Start of MATERIAL PROVIDED
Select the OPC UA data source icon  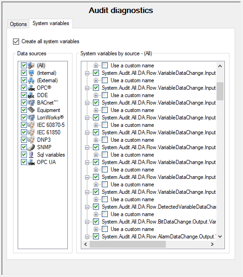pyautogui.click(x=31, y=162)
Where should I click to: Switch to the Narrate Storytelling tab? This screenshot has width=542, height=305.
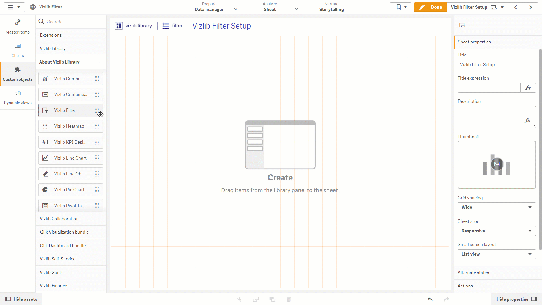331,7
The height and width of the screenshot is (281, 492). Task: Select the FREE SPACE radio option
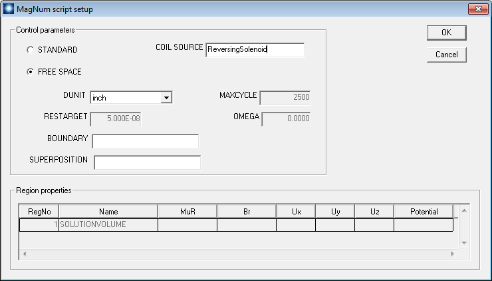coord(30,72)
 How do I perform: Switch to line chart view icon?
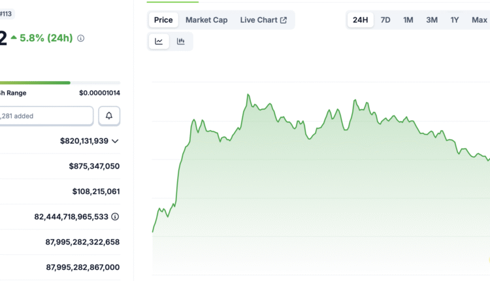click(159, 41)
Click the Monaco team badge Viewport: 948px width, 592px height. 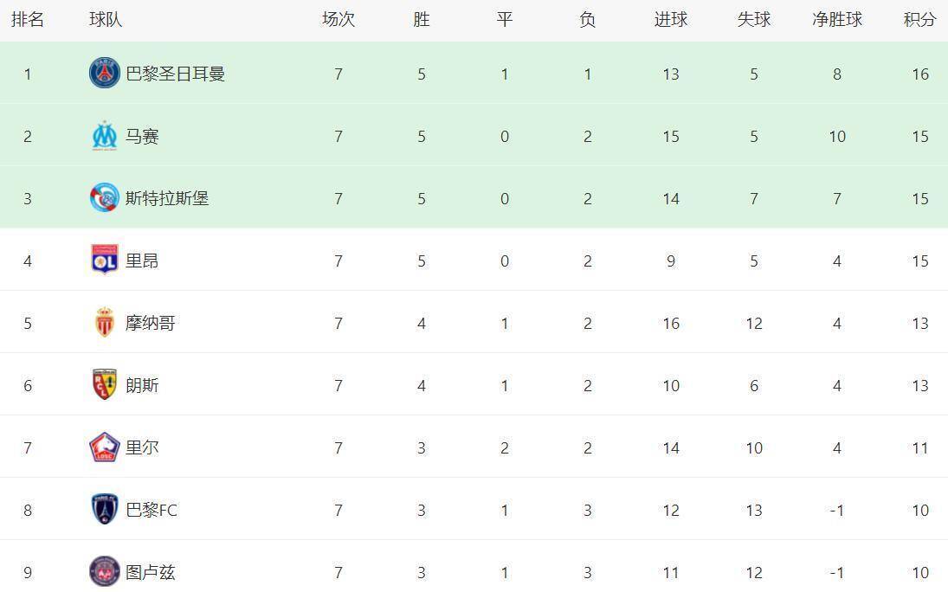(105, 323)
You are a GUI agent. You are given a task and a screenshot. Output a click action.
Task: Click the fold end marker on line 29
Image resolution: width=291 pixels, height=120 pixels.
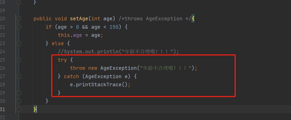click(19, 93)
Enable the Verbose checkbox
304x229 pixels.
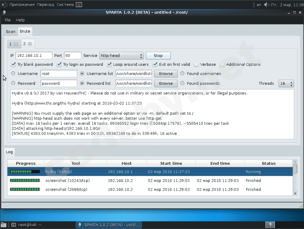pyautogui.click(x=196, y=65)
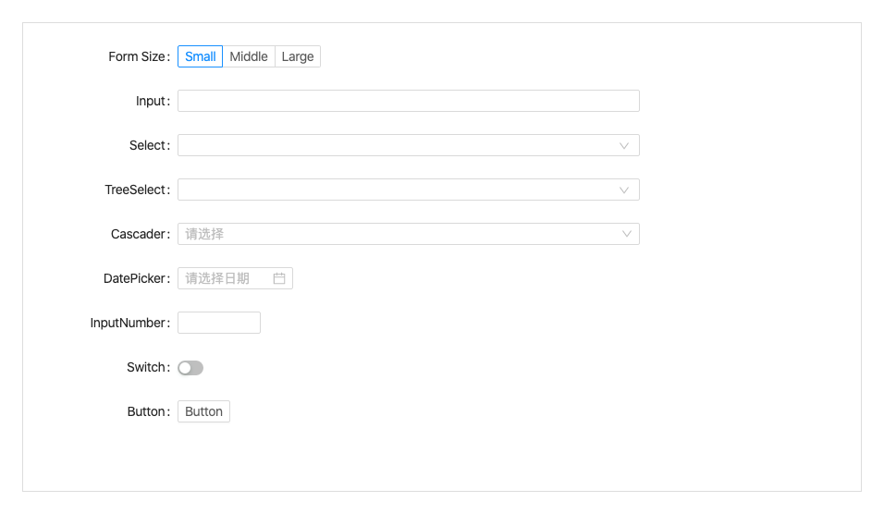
End of MATERIAL PROVIDED
* EXERCISE DETAILS
The answer must be an exact copy of the lines from the one containing "Image resolution: width=291" through the last line of the records, with no pictures included.

* WRITTEN ANSWER
Image resolution: width=291 pixels, height=120 pixels.
click(19, 93)
Enable the Verbose checkbox
304x229 pixels.
pyautogui.click(x=196, y=65)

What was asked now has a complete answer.